というわけで、2回に渡りAnalytics+を紹介してきましたが、ここまでお付き合いいただきありがとうございました。

なお、Analytics+の詳細は10月28日〜30日に開催中のeラーニングアワード2015フォーラムの弊社ブースにて紹介するとともに、10月30日11:50〜12:40のセミナーでも私が登壇し紹介いたします。詳しい話をお聞きになりたい方は、ぜひこのセミナーにご参加ください。(事前申し込みが必要です)

 

あ、そうそう。お値段について話をしてませんでしたね。

Analytics+ /Viewは、無料提供となっております。

繰り返します。Analytics+ /Viewは無料です!

すでにKnowledgeDeliver5以降をご利用の方、そのASPサービスのナレッジデリ(Ver.3以降)をご利用の方はすぐにご利用いただけます。ただしデータベースから分析に必要なデータを持ってくるのに手間がかかる場合があり、この場合は手間賃実費だけ頂戴する形になります。ただナレッジデリはこの限りではなく、完全に無料です。おっしゃっていただければViewの分析結果をお渡しいたします。

そしてManandaでも同様に無料です。ManandaのAnalytics+はKnowledgeDeliverのとは少しインターフェイスや仕様が異なりますが、実はもうすでにいくつかの機能がManandaのサイトに登録されております。
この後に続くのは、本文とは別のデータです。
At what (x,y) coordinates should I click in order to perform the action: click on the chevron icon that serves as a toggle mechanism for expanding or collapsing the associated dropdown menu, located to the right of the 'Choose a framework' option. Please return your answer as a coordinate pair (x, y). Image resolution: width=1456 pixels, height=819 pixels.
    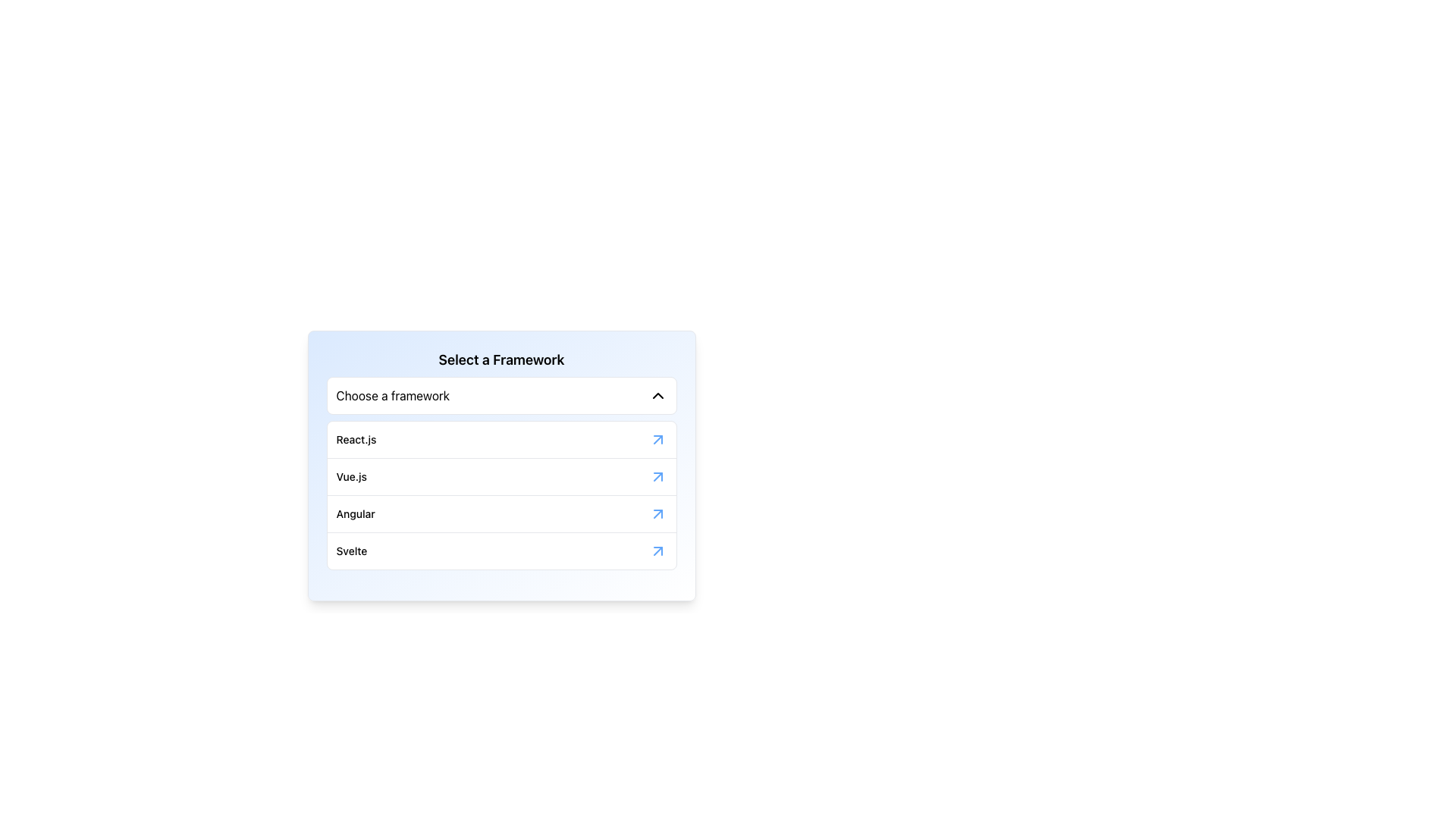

RobotProjectは、それぞれの特性上、個別の対応が必要となるため有償オプションとさせていただきます。こちらは別途ご相談ください。

 

Learning Analytics、これからのeラーニングの重点領域の一つです。

先日のブログでも触れたことを繰り返しますが、あまり期待値ばかり高くて煽ってもしょうがないので、針小棒大ふうなことは申し上げませんし、まだまだ発展途上であることも確かです。
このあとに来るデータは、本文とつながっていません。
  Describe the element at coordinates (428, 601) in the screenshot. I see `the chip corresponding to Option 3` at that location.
ただ今後、eラーニングや教育の大きな領域となるポテンシャルを持ったLearning Analyticsが、コンセプトではなく「具体的に」どういうものなのかをご覧いただき、活用イメージを抱いていただくにはAnalytics+はいいサービスだと思います。何せ「実験・検証レベル」ではなく「もうすでに触れることのできるサービス」なのですから。